Good points.
~PM

Date: Mon, 28 Apr 2014 19:29:09 -0500
Subject: Re: [agi] Situations
From: [email protected]
To: [email protected]

A situation can be modeled as a set of related entities together with a set of 
constraints. Think of it as a partially determined simulation or description 
whose scope can be expanded as reasoning or analysis proceeds. (Note that this 
expansion of scope need not be restricted to a particular temporal direction.) 
Another way to look at it is as a collection of phenomenal binding sites (like 
noun phrases, or fields in the SELECT portion of a SQL query) and relationships 
between those binding sites (analogous to verb clauses & prepositional 
relations, or conditions in the WHERE portion of a SQL query). As such, a 
situation can be seen as a compound pattern or rule, which can potentially be 
matched against sequences of states of the environment. One situation can be 
considered a generalization of another if it can match all of the environmental 
state sequences that can be matched by the other, while preserving the mapping 
from entities to components of the environmental state sequence that allowed 
the other situation to match.
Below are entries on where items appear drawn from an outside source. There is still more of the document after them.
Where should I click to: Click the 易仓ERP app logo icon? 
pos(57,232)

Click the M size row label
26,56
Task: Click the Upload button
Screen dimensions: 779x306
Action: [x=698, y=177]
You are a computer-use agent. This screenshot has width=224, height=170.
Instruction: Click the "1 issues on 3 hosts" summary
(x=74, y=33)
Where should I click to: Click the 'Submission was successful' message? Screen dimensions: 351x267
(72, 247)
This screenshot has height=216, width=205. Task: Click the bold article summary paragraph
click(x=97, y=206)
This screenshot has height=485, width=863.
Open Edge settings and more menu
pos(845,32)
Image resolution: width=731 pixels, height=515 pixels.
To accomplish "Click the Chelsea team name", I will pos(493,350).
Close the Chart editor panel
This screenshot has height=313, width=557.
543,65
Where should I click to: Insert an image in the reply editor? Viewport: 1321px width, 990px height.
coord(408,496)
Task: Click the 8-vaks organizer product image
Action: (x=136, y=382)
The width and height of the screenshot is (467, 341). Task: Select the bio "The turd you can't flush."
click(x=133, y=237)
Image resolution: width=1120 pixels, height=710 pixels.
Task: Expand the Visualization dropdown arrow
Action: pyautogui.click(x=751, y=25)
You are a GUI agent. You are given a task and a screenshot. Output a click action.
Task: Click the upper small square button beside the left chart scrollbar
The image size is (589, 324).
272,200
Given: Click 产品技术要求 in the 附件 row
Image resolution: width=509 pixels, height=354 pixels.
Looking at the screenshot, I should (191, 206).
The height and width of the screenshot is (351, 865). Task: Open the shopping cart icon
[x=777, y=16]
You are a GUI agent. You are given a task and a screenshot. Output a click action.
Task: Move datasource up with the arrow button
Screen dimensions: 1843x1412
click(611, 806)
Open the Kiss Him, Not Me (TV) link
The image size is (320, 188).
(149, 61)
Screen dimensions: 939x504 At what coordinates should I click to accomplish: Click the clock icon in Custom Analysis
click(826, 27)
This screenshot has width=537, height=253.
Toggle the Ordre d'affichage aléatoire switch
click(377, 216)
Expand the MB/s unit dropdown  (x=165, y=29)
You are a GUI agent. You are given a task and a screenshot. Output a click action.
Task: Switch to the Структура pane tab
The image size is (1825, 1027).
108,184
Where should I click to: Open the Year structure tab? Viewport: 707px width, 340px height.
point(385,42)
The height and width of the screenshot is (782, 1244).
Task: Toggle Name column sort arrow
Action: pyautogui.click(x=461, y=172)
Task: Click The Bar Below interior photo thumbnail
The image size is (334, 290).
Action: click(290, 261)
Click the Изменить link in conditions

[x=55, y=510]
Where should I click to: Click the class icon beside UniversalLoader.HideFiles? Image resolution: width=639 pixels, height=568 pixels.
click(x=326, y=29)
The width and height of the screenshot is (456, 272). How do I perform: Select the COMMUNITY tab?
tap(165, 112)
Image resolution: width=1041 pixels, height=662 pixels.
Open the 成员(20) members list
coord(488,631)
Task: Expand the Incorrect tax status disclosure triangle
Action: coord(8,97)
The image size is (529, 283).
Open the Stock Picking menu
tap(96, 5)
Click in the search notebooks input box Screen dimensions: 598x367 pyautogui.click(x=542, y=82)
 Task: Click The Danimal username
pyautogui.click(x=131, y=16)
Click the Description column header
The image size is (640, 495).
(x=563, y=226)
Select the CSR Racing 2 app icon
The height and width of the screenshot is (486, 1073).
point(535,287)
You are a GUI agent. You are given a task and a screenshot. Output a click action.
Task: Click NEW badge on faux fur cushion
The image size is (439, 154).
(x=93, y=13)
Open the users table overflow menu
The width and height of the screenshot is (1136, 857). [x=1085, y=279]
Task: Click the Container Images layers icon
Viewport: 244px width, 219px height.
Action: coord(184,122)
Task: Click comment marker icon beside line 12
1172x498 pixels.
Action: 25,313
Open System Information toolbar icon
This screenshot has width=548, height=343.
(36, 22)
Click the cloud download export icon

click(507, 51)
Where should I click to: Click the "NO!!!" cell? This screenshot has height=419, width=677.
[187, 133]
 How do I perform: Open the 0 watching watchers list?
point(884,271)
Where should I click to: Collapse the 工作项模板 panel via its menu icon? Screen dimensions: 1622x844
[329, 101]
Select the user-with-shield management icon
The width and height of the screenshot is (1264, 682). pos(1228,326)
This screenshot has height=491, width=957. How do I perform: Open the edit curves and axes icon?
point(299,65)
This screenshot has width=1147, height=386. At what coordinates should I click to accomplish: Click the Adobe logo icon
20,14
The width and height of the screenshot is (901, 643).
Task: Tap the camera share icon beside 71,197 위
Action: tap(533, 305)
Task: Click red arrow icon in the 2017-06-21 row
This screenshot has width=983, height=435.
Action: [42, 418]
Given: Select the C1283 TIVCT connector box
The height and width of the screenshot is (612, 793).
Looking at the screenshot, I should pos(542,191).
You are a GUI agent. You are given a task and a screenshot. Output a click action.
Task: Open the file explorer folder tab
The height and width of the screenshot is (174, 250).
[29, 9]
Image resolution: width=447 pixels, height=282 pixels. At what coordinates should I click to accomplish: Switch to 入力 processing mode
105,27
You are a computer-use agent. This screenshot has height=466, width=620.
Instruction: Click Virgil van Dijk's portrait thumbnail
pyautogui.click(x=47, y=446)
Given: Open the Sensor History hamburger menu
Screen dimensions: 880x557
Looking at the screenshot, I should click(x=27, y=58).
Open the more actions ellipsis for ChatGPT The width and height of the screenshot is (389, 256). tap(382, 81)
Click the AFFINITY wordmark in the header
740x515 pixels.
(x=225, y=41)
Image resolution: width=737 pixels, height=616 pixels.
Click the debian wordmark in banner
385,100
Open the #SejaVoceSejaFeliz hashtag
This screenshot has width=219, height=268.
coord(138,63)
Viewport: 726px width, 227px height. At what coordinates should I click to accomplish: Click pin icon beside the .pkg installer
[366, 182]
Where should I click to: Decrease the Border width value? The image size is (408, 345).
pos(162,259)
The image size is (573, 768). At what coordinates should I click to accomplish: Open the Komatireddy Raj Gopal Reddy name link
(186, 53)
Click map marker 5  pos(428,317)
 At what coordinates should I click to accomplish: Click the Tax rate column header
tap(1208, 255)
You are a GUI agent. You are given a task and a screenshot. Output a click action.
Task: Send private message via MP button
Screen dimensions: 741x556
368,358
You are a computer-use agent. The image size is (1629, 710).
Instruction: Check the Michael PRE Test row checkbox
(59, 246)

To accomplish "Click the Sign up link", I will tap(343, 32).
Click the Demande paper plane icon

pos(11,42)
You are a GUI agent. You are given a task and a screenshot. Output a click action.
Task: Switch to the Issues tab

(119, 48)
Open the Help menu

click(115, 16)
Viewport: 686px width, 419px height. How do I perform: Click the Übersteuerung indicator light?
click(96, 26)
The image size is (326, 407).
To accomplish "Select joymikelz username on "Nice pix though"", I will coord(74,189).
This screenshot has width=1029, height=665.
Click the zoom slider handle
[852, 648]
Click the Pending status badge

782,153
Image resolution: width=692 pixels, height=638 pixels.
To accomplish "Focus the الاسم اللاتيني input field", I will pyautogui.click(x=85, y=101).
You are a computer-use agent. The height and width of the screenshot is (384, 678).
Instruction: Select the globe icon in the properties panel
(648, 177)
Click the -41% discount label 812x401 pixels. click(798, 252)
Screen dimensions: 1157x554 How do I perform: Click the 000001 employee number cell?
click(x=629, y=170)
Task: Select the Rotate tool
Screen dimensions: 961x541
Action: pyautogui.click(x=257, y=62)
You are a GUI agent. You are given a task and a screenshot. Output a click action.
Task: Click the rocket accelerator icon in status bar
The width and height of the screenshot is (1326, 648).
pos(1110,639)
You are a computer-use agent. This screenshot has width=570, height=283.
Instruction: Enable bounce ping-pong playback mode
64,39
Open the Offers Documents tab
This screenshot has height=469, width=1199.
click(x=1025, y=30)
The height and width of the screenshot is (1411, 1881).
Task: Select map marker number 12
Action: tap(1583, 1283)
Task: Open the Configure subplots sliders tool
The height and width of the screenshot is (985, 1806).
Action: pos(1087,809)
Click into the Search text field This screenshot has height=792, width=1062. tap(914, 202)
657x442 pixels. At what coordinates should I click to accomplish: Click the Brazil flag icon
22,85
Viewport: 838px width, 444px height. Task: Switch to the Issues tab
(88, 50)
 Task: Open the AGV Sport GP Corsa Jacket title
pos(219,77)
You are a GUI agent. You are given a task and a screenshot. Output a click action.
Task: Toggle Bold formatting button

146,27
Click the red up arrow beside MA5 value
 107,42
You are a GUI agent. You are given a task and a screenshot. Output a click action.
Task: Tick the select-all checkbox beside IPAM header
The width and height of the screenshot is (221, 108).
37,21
The most general or natural way to represent a 
situation, I think, would be as a graph in which vertices are labeled with 
descriptions of entities and edges are labeled with relationships those 
entities must abide by.

Use of the term "irrelevant" towards situations assumes a purpose or goal to 
which a situation may be relevant. To determine whether a situation is relevant 
with respect to a particular goal, several conditions must be met by the 
situation. It must be possible to reach the situation from the current 
situation with non-trivial probability and tolerable cost, and the perceived 
distance or cost to the goal must be reduced or maintained. The A* algorithm 
comes to mind, but in this case it would be operating on a meta-graph -- with 
situation graphs as vertices -- whose topology is dynamically generated by 
applying transformational rules to generate candidate future situations from 
current ones. For example, supposing the goal is to enjoy an apple, and the 
situation is that you have an apple which is dirty, three of the many 
transformations which could be applied are:
Eat the apple immediately. This transformation results in a relevant situation 
due to the reduced distance to goal, despite increased cost from reduced 
enjoyment.Wash the apple. This transformation results in a relevant situation 
due to the reduced cost to the goal, despite increased goal distance due to the 
delay.
Throw the apple at the wall. This transformation neither reduces cost nor 
distance to the goal, and thus produces an irrelevant situation.In each case, 
the new situation must be constructed by applying a graph transformation 
associated with the proposed action before it can be determined if it is truly 
relevant. By recording the situation/action/success triples from previous 
experience, and searching for such triples that maximize the intersection (i.e. 
similarity) between initial situations and the one that we are currently 
facing, it should be possible to heuristically estimate the utility of the 
given action within the current situation, allowing us to sort actions 
according to likely utility and thereby avoid processing of irrelevant actions 
and situations until better options have already been exhausted.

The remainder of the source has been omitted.